O Presidente considerou a intervenção norte-americana no Afeganistão «completamente compreendida» porque se tratou «de uma legítima defesa que se poderia comportar no Direito internacional", mas declinou pronunciar-se sobre o Iraque no estrangeiro, justificando que a sua posição «está muito dita e escrita em Portugal».
Novos desafios para o Direito Internacional
Durante a sua prelecção na sessão de homenagem a Carrillo Salcedo, o Chefe de Estado falou sobre os desafios que as novas ameaças, designadamente o terrorismo internacional, impõem ao Direito Internacional.
Na mesma linha do que mais tarde diria aos jornalistas, considerou que os Estados não devem perder as regras da decência e da humanidade, mesmo perante adversários que não as cumpram.

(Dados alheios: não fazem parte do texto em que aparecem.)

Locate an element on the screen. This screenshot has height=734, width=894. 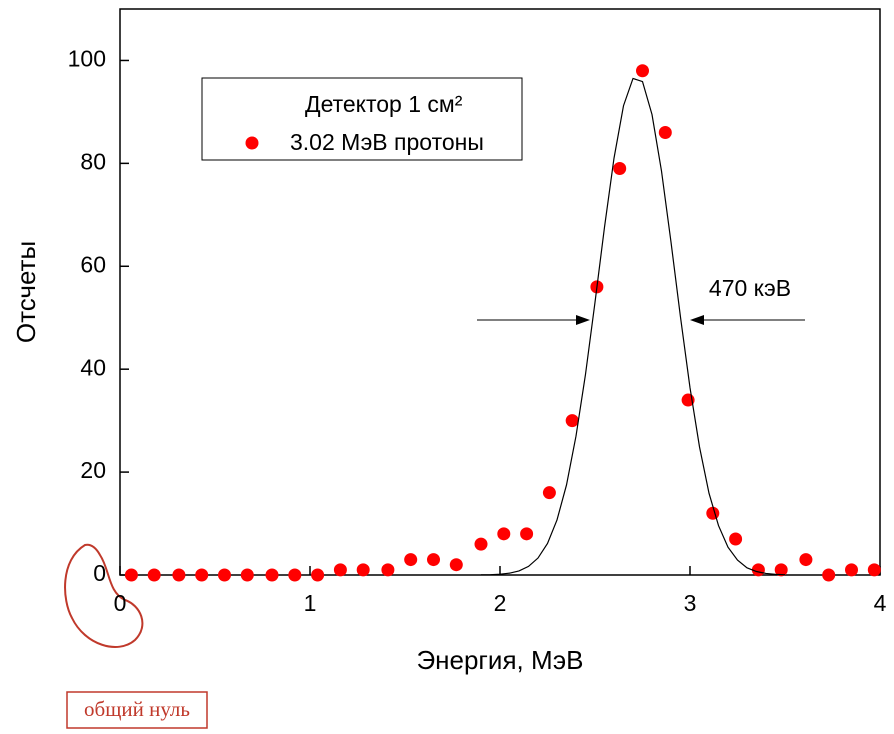
y-axis-label: Отсчеты is located at coordinates (26, 292).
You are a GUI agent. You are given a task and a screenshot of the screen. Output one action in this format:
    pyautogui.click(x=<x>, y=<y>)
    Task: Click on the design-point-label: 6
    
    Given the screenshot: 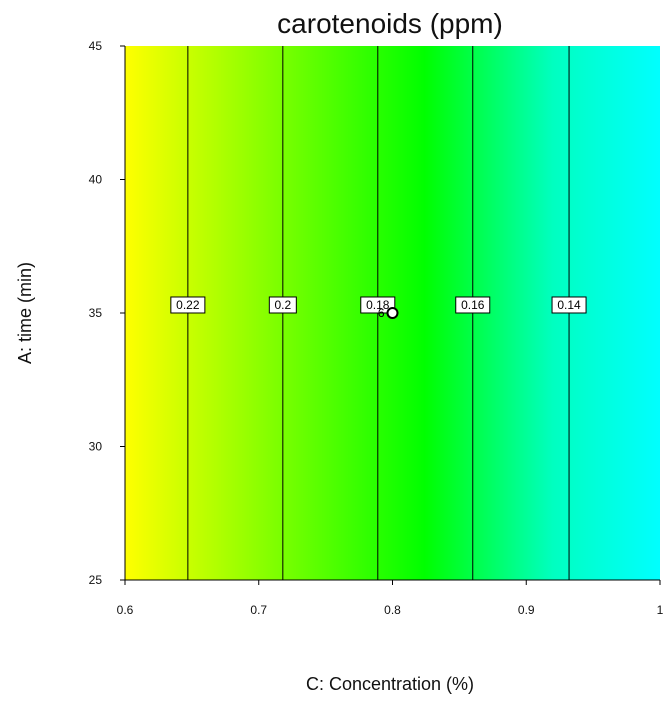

«Triste seria que, nesta longa caminhada em direcção a patamares de decência e humanidade mínimos, lá onde os homens pegam em armas (porque é isso o Direito Humanitário), viéssemos a perder o rumo, por obra e empenho
daqueles que mais profundamente desprezam a decência e a humanidade - os que matam inocentes porque, para eles, todos são responsáveis», afirmou.
Respondendo aos que defendem que perante adversários tão implacáveis não podem ser invocadas «as regras quase cavalheirescas do Direito Internacional», Sampaio questionou se «não será essa precisamente a grandeza possível daquelas regras, vinculando-nos mesmo que a outra parte não o faça».
É urgente «reflexão ponderada» sobre ameaças do mundo
Perante as novas ameaças, considerou urgente uma «reflexão ponderada» sobre o âmbito e conteúdo do Direito Humanitário, classificando os atentados de 11 de Setembro de 2002 como «um marco indelével e de primeira grandeza» neste âmbito.
Aqueles atentados e os que se seguiram «abalaram muitas das nossas certezas, porque se trata agora de definir quais as respostas legítimas de um Estado a ataques terroristas, organizados e preparados noutro Estado, mas executado por actores não estaduais», disse.
Para lá da discussão sobre a natureza jurídica em que se deve enquadrar o «acto terrorista» - conflito armado ou guerra -, sublinhou que o perigo agora representado pelo terrorismo da Al-Qaeda é muito mais ameaçador do que o representado por outros Estados.
«A guerra crucial dos nossos dias opõe o Estado a um, a vários entes não estaduais e dificilmente localizáveis num território», disse.
Questionou como se pode enquadrar um conflito envolvendo organizações terroristas «no sentido [da convenção] de Genebra» se ela só é aplicável a situações de guerra declarada ou «qualquer outro conflito armado» entre duas partes contratantes.
«Esse é o dilema. Mas essa é também a tentação do vazio a que se torna fundamental resistir», sustentou, apelando a um novo enquadramento jurídico, que supere as muitas dúvidas e divergências existentes nesse domínio.